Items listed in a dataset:
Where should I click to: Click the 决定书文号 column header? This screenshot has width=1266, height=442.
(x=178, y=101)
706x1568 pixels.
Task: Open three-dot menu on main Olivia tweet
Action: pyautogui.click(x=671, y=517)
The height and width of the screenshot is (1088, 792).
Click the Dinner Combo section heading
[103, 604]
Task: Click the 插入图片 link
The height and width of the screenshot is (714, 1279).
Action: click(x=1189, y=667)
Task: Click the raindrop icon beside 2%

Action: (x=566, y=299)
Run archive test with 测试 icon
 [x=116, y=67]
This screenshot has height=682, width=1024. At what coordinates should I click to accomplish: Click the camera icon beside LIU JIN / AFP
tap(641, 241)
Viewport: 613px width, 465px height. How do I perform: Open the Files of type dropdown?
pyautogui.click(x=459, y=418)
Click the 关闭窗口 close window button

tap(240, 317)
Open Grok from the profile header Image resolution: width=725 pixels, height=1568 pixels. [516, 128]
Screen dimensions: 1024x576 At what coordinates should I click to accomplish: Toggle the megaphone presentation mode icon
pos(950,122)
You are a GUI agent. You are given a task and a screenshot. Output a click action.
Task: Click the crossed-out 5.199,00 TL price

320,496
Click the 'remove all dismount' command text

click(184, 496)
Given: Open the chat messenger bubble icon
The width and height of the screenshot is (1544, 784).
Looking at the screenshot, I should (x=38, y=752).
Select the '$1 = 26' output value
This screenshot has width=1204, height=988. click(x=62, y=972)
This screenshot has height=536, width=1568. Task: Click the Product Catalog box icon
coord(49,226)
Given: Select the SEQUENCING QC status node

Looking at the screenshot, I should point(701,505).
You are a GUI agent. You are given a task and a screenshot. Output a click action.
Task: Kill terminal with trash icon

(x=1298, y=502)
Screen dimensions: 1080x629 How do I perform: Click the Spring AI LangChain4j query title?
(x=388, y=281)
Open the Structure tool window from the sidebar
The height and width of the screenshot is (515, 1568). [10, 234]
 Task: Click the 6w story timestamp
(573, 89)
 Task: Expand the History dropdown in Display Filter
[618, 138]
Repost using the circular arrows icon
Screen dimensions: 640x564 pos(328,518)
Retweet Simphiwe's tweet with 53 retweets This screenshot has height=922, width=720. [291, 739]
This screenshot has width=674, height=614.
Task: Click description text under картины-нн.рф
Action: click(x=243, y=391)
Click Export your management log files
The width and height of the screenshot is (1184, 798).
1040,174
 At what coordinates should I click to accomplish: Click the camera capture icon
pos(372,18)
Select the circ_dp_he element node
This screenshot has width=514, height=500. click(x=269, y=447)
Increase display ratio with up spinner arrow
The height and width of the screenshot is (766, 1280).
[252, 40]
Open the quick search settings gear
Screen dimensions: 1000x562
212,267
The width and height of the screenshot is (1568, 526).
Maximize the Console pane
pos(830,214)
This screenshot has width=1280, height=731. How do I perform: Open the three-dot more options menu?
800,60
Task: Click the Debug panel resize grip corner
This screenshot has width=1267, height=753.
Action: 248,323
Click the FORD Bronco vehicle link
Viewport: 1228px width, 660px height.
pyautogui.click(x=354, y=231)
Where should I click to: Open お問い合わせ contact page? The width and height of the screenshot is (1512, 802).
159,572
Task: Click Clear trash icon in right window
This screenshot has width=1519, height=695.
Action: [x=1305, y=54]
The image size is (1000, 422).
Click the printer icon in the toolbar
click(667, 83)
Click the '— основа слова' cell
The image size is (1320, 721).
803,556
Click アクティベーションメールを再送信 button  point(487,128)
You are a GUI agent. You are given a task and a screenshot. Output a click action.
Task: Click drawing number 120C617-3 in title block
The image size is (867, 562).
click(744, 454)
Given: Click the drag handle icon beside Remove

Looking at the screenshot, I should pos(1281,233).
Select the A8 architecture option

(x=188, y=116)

▶ _Exercise_
Retype the records above, but only those lines that fall between the line containing "Screen dimensions: 1080x629" and the line containing "Task: Click the Debug", with both of those lines included, exactly as written.

▶ _The completed task_
Screen dimensions: 1080x629 How do I perform: Click the Spring AI LangChain4j query title?
(x=388, y=281)
Open the Structure tool window from the sidebar
The height and width of the screenshot is (515, 1568). [10, 234]
 Task: Click the 6w story timestamp
(573, 89)
 Task: Expand the History dropdown in Display Filter
[618, 138]
Repost using the circular arrows icon
Screen dimensions: 640x564 pos(328,518)
Retweet Simphiwe's tweet with 53 retweets This screenshot has height=922, width=720. [291, 739]
This screenshot has width=674, height=614.
Task: Click description text under картины-нн.рф
Action: click(x=243, y=391)
Click Export your management log files
The width and height of the screenshot is (1184, 798).
1040,174
 At what coordinates should I click to accomplish: Click the camera capture icon
pos(372,18)
Select the circ_dp_he element node
This screenshot has width=514, height=500. click(x=269, y=447)
Increase display ratio with up spinner arrow
The height and width of the screenshot is (766, 1280).
[252, 40]
Open the quick search settings gear
Screen dimensions: 1000x562
212,267
The width and height of the screenshot is (1568, 526).
Maximize the Console pane
pos(830,214)
This screenshot has width=1280, height=731. How do I perform: Open the three-dot more options menu?
800,60
Task: Click the Debug panel resize grip corner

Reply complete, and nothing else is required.